#### WHAT IS NEEDED:
List every mine that the article below on Kazakhstan's uranium industry names as part of the joint project with China.

#### SELECTED PASSAGE:
· · · ·
Kazakhstan and Russia rank second and third in uranium reserves after Australia, with over 1 million metric tons and 800,000 tonnes…
respectively. In the new “great game” for the Caspian’s hydrocarbon riches, one of the new petro-states, Kazakhstan, is seeking to diversify its energy exports by increasing its uranium exports. Western investors have focused on the country’s massive oil and natural gas reserves — hardly surprising in light of the fact that Kazakhstan has the world’s second-largest proven uranium reserves after Australia, estimated at 15 percent of the world’s uranium deposits. According to Kazakh geologists, the country’s reserves stand at an impressive estimated 1.5 million tons. Kazakhstan’s resources are dwarfed by Australia, which has the world’s largest known recoverable resources of uranium, estimated by the World Nuclear Association at 23 percent, but Kazakhstan’s reserves are half again as large as Russian reserves, estimated at 10 percent.
While a central tenet of the tussle over Caspian oil and natural gas has been the struggle between Russia and Western nations and multinationals, led by the United States, in developing its uranium assets, Astana is partnering with a relative newcomer on the scene — China.
Looking well beyond its petroleum industry, Kazakhstan has made a major effort to develop its uranium industry; so far this year uranium exports have grown by 42 percent to 9,400 tonnes from last year’s exports of 6,600 tonnes. While Western economists have focused on the spectacular growth of Kazakhstan’s oil and natural gas industries, in fact its uranium exports have outpaced the country’s hydrocarbon industry; in 1997 Kazakhstan exported 795 tonnes of uranium, but a decade later uranium exports had risen by an impressive 830 percent.
According to Kazakhstan’s State-owned uranium company, Kazatomprom, Kazakhstan and China have agreed jointly to mine uranium and process it into nuclear fuel in the Central Asian country. The agreement fits in neatly with Astana’s plans to surpass Australia and Canada to become the world’s top producer by 2010. According to Kazatomprom head Mukhtar Dzhakishev, under the agreement Kazatomprom, in conjunction with China Guandong Nuclear Power Co. and China National Nuclear Corp., will involve the Kazakh Irkol, Semizbai and Zhalpak mines in Kazakhstan as part of the project. Dzhakishev added that Irkol, which can extract 500 tonnes annually, already had begun production, while operations at Semizbai, which can produce 500 tonnes per year, are slated to begin in 2009. Dzhakishev also named the Zhalpak mine, which produces 700 to 750 tonnes per year, as part of the project.
According to Dzhakishev, the consortium intends to start enrichment reprocessing of the uranium for nuclear fuel rods for atomic power plants by 2013.
The deal is a critical one for China, as it lacks raw materials to develop its nuclear energy. China’s uranium reserves are estimated at less than 1.5 percent of the world’s total, and its uranium production last year amounted to 870 tonnes, which met only half of the country’s current needs.
· · · ·
#### DATASET RECORDS:
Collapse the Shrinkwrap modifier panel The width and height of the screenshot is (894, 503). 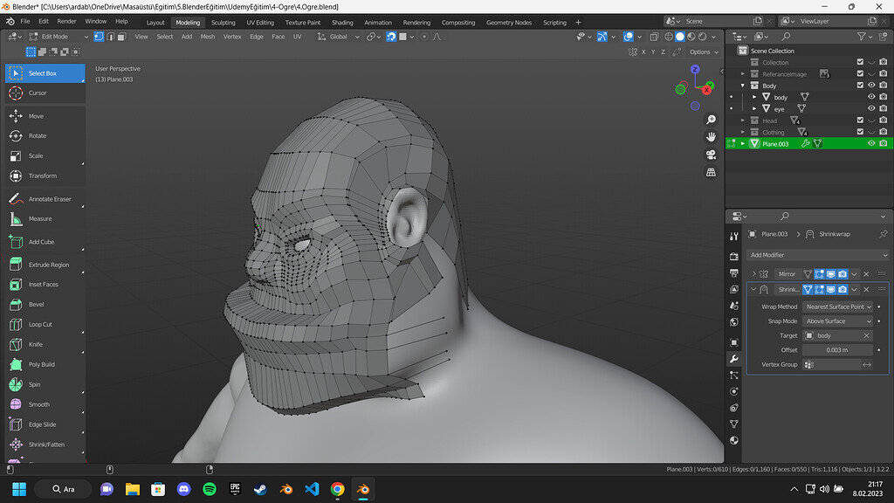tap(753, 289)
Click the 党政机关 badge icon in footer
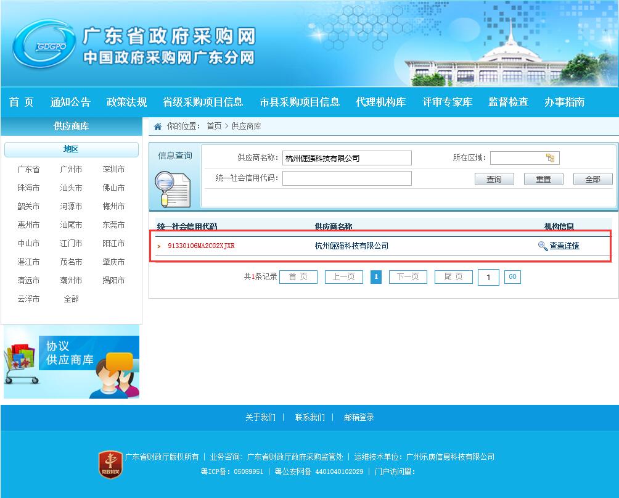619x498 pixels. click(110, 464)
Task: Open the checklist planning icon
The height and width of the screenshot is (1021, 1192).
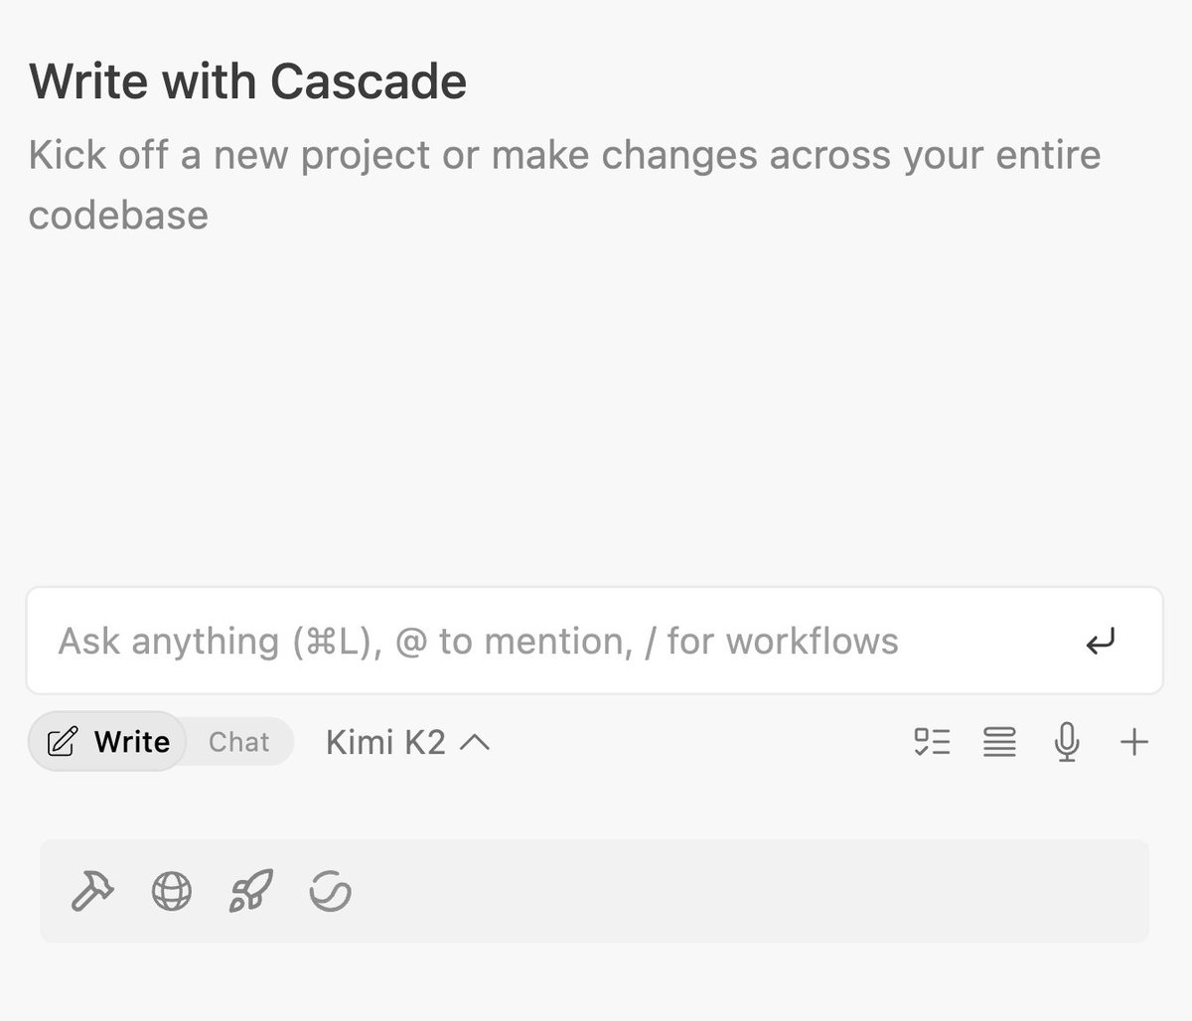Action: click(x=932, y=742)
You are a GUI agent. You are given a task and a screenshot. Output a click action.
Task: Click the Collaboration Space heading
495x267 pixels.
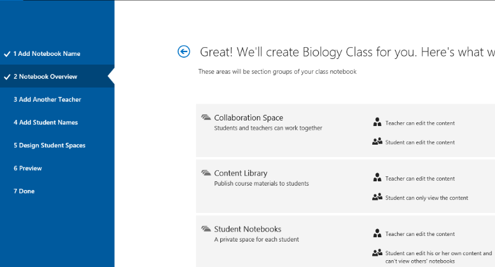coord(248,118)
· · · ·
#### ANSWER TO THE PROBLEM:
Irkol, Semizbai, Zhalpak